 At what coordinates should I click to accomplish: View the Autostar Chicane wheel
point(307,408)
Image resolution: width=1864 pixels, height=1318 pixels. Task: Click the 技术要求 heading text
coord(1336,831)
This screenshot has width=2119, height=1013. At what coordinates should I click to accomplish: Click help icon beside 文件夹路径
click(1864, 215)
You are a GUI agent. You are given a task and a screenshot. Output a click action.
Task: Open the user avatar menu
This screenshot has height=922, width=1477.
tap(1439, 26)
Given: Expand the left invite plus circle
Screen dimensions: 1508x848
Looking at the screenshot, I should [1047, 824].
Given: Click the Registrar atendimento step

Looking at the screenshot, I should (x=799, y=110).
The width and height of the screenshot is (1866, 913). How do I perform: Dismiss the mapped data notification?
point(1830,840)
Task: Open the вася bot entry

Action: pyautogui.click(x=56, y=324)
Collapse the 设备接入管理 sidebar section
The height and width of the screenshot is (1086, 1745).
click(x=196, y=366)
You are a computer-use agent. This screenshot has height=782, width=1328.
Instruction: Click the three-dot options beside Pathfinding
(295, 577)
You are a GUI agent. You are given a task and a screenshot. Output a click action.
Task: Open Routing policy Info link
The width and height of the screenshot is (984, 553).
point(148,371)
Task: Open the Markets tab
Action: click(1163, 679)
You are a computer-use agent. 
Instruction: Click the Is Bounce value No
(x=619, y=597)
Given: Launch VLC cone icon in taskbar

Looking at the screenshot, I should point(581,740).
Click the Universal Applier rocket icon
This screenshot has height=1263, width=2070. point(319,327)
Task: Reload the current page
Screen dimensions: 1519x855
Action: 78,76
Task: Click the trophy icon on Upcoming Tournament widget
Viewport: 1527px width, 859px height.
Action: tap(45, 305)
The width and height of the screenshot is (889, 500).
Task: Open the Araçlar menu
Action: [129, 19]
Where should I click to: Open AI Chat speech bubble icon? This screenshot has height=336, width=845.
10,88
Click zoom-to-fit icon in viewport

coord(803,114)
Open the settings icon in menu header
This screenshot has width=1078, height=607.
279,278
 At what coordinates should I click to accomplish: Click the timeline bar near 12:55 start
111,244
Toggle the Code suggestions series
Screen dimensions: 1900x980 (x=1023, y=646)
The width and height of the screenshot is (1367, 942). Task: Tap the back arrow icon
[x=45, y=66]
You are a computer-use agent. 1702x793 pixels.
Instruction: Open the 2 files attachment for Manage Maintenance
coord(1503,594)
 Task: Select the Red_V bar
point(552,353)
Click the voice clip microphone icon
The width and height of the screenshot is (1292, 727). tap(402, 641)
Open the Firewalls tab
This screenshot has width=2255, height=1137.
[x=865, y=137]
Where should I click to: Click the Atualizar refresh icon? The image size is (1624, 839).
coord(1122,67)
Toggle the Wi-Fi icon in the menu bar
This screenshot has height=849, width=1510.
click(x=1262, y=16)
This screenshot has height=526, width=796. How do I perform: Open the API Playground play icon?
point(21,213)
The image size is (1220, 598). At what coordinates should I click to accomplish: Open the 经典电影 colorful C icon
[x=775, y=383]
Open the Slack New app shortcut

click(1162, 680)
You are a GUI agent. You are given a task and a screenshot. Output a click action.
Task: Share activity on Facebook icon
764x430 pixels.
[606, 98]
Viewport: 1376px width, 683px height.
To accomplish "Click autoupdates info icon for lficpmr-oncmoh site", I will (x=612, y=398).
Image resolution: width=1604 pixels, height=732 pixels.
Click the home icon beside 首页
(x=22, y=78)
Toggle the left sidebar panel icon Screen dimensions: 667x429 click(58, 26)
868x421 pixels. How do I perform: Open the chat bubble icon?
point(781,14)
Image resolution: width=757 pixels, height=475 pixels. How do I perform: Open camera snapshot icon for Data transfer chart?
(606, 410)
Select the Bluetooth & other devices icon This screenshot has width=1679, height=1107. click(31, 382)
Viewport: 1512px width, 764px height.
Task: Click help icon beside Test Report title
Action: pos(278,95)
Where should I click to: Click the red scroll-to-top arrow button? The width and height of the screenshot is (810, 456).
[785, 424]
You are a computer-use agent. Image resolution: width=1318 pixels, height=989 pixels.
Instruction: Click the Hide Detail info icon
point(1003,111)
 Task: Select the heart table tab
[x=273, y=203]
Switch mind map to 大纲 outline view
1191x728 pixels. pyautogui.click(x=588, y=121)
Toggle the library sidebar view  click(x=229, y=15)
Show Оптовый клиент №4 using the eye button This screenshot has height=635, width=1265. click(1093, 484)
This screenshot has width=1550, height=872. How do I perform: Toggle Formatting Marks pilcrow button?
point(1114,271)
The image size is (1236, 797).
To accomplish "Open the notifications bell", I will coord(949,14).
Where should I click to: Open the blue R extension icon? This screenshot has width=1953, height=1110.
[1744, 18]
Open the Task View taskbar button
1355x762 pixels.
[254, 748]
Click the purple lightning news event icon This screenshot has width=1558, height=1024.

────────────────────

Copy every line of the material in which the word "left" occurs.

Finished task:
Given: Expand the left invite plus circle
Toggle the left sidebar panel icon Screen dimensions: 667x429 click(58, 26)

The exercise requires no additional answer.